Once prepped and draped in the usual sterile fashion, 2% lidocaine with 1:100,000 epinephrine is used as a field block for the antebrachial incision and to the area of planned pocket space. Next, an antebrachial incision is made through the skin into the subcutaneous tissue. Care is taken to attain hemostasis ( Fig. 34.2 ).
Gentle spreading with the scissors and hemostasis with the Bovey is used to travel medially toward the flexor or laterally toward the extensor muscle groups. For medial (ventral) augmentation, identify the glistening fascia of the superficial flexor group (pronator teres, flexor carpi radialis, palmaris longus, and flexor carpi ulnaris) by wiping away the areolar interfascial tissue with a peanut. For lateral (dorsal) augmentation, the glistening fascia of the superficial extensor group (digitorum, communis, extensor carpi ulnaris, and the extensor digiti minimi) is identified, and the interfascial tissue is wiped away with a peanut.

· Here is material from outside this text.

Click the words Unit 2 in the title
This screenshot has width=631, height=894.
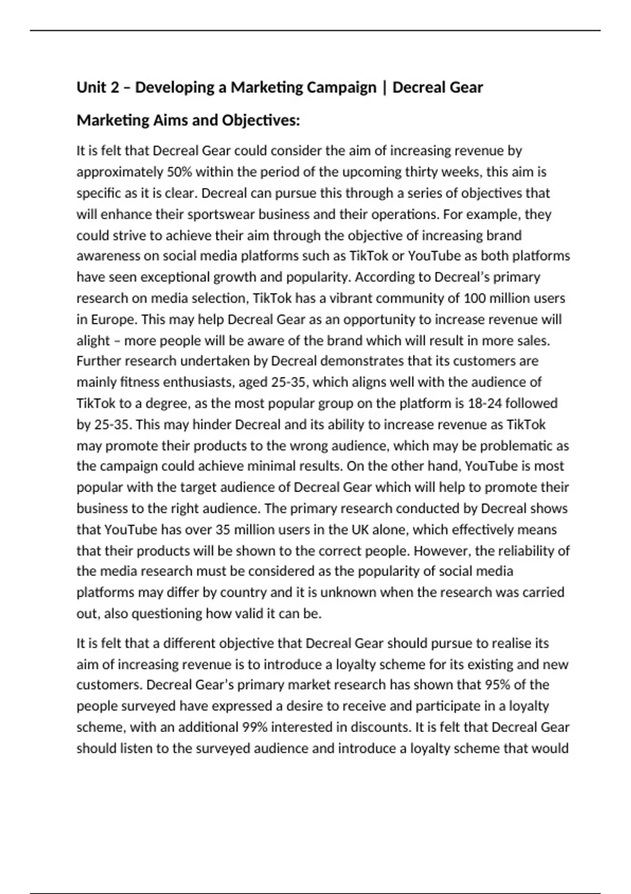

Next, a 3-cm interfascial incision is planned ( Fig. 34.2 ).
The fascia is then elevated, and a 3–0 Vicryl stay suture is placed for later closure. A tonsil forceps is then used to develop a submuscular pocket deep to the aforementioned muscle groups. Once submuscular, progressive expansion is performed using urethral sounds ( Fig. 34.3 ).

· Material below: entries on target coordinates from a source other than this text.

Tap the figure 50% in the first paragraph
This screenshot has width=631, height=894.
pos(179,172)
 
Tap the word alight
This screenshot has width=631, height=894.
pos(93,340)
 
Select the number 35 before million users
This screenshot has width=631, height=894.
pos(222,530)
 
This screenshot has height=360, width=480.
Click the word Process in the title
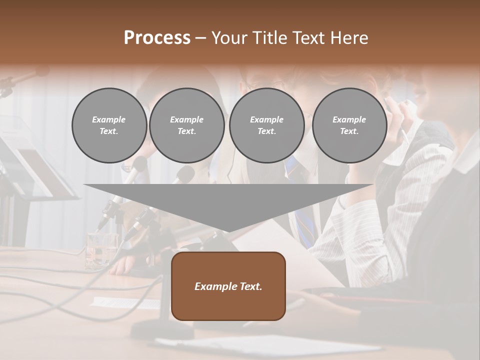click(157, 38)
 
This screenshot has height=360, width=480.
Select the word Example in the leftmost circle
click(109, 120)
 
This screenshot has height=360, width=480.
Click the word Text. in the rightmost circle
click(349, 131)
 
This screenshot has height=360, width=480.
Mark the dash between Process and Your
click(201, 38)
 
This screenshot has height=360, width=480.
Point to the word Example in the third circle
click(266, 120)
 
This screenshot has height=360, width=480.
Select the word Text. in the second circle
click(186, 131)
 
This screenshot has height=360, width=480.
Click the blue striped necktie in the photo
click(302, 220)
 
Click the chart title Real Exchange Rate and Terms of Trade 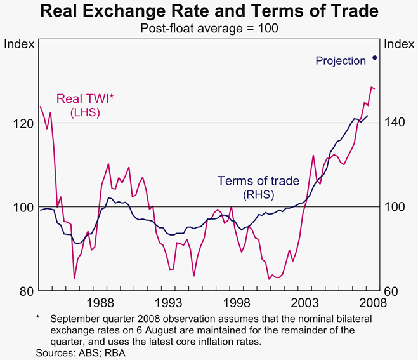(x=209, y=11)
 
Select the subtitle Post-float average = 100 (x=209, y=29)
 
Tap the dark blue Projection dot (x=375, y=58)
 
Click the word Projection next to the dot (x=341, y=61)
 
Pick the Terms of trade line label (x=258, y=181)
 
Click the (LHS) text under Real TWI (x=84, y=112)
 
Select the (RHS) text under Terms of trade (x=258, y=194)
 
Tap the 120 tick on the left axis (x=23, y=123)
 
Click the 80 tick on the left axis (x=26, y=291)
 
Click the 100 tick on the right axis (x=395, y=208)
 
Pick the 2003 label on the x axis (x=303, y=302)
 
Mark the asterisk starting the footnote (x=38, y=317)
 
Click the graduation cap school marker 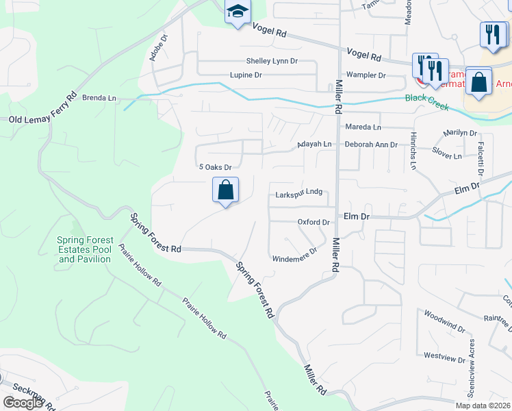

A curved 1-cm-wide retractor is used to continue the dissection distally with care not to overdissect the pocket.
Next, triple antibiotic and Marcaine solution is used to irrigate the pocket. Gloves are changed in the standard “no-touch” technique. The custom-carved MuscleGel implant (Alpha Aesthetics, AART, Carson City, NV) is folded like a taco (with the point of the tapered teardrop distally and the fat belly portion proximally) and inserted carefully to avoid implant fracture ( Fig. 34.4 ).
Once the implant is in its pocket, manually flex the arm at that wrist to ensure good implant position. Once content with the placement, reapproximate the intermuscular pocket with 3–0 Vicryl “marionette sutures” to allow the muscles to glide side by side ( Fig. 34.5 ).
Finally, the deep subcutaneous layer is closed with a 3–0 Vicryl suture, and the skin is reapproximated with a 3–0 Monocryl subcuticular suture.